Data items>
----
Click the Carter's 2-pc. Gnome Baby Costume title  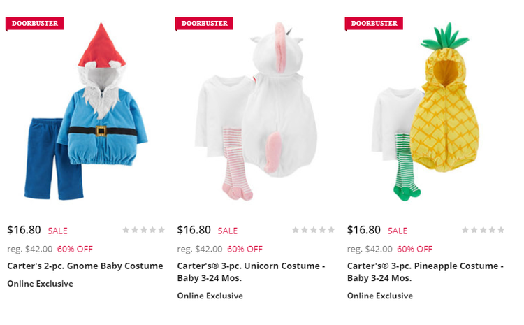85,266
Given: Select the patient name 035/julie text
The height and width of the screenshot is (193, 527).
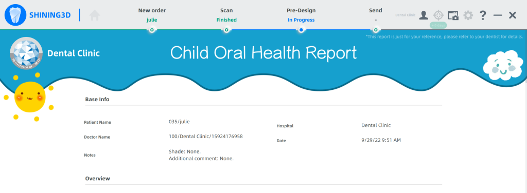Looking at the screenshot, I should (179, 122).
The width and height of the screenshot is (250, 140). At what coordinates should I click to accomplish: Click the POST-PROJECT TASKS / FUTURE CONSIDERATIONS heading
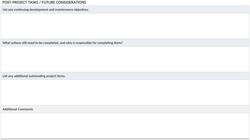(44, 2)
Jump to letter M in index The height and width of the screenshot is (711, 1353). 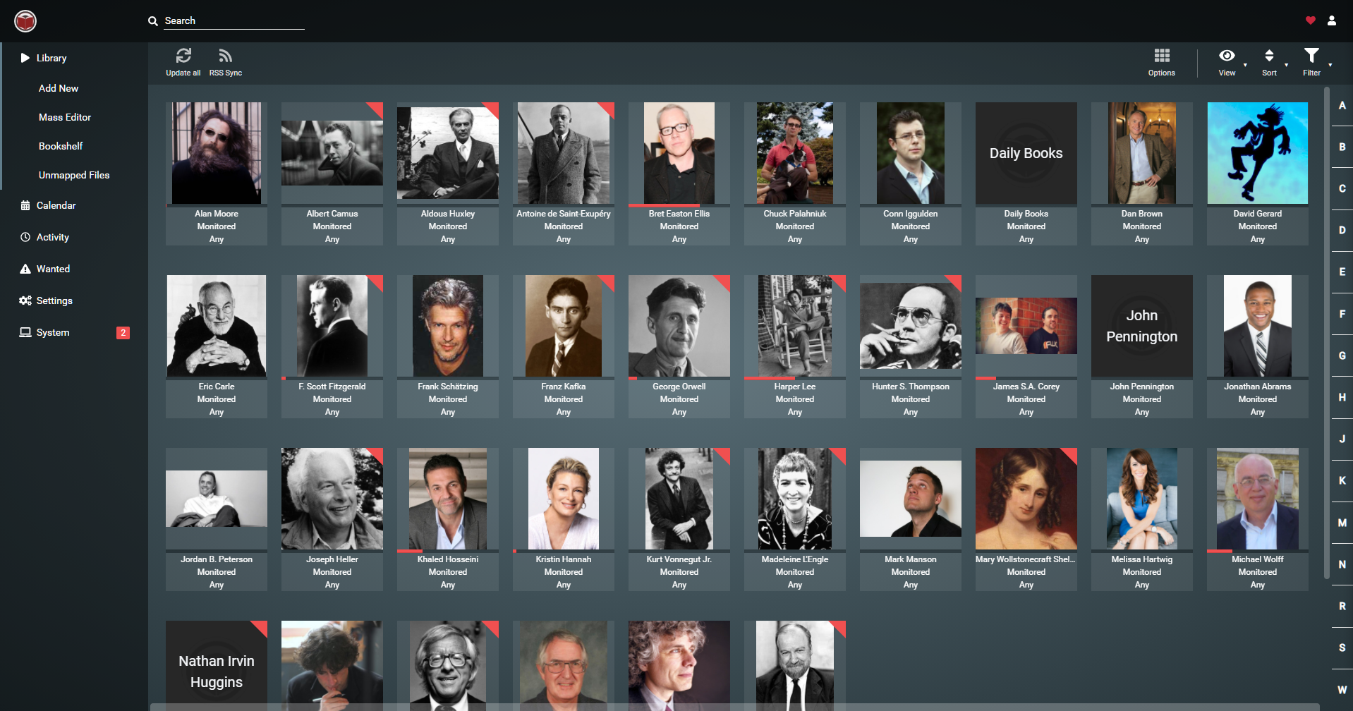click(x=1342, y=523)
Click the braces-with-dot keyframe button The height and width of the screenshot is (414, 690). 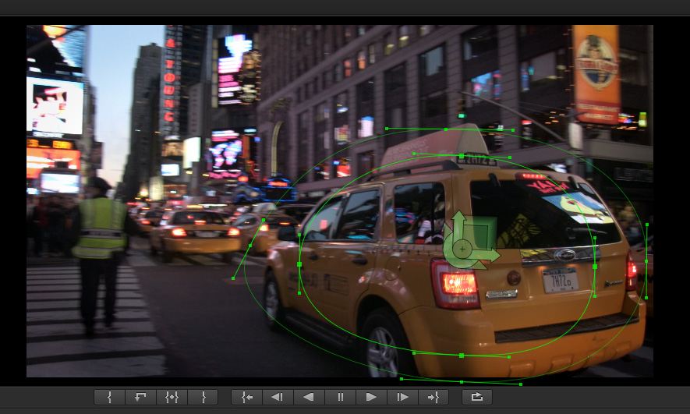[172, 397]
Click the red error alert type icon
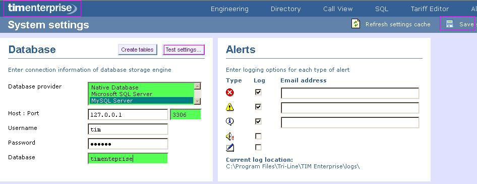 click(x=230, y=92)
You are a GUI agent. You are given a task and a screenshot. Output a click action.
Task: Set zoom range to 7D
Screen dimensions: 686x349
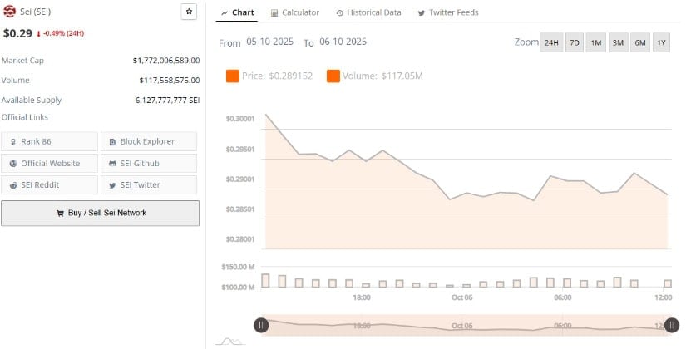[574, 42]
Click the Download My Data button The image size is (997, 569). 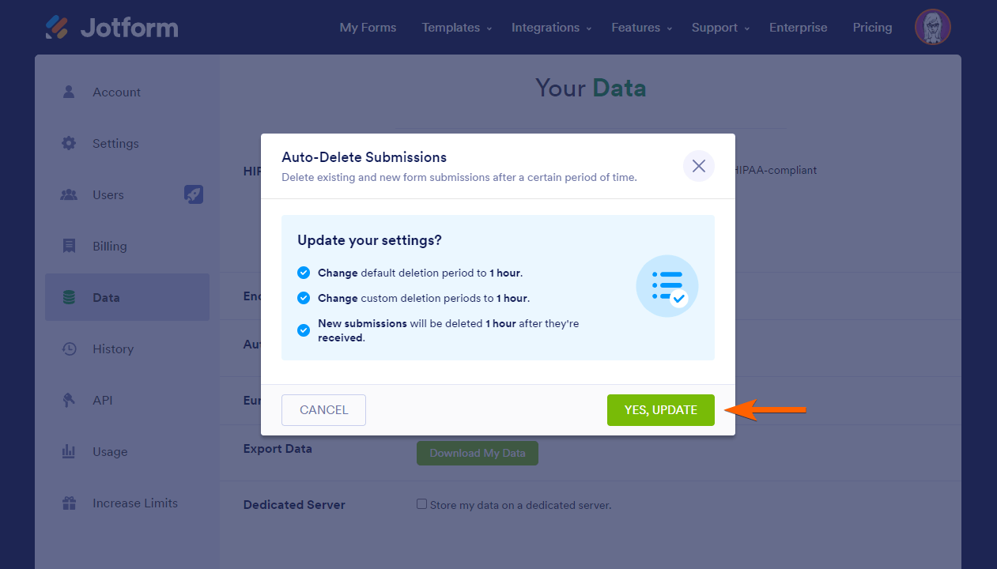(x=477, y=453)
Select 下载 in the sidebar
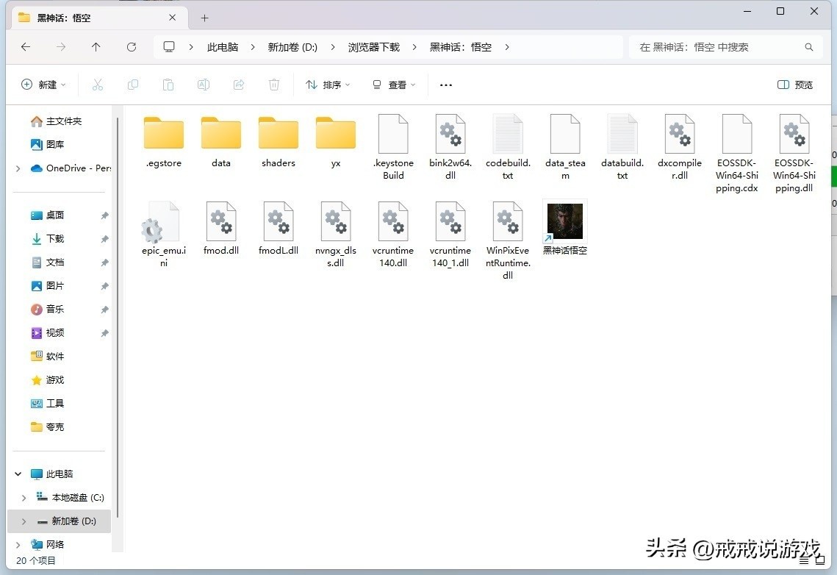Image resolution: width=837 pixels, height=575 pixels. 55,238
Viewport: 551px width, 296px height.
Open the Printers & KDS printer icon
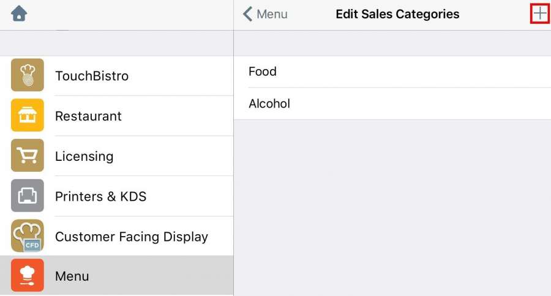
----
EXERCISE INSTRUCTIONS> Give again, word for word, the line that contains "Viewport: 551px width, 296px height." and every line after it through the end of the entries; omit the pictures.

RESPONSE FOR THIS EXERCISE>
Viewport: 551px width, 296px height.
Open the Printers & KDS printer icon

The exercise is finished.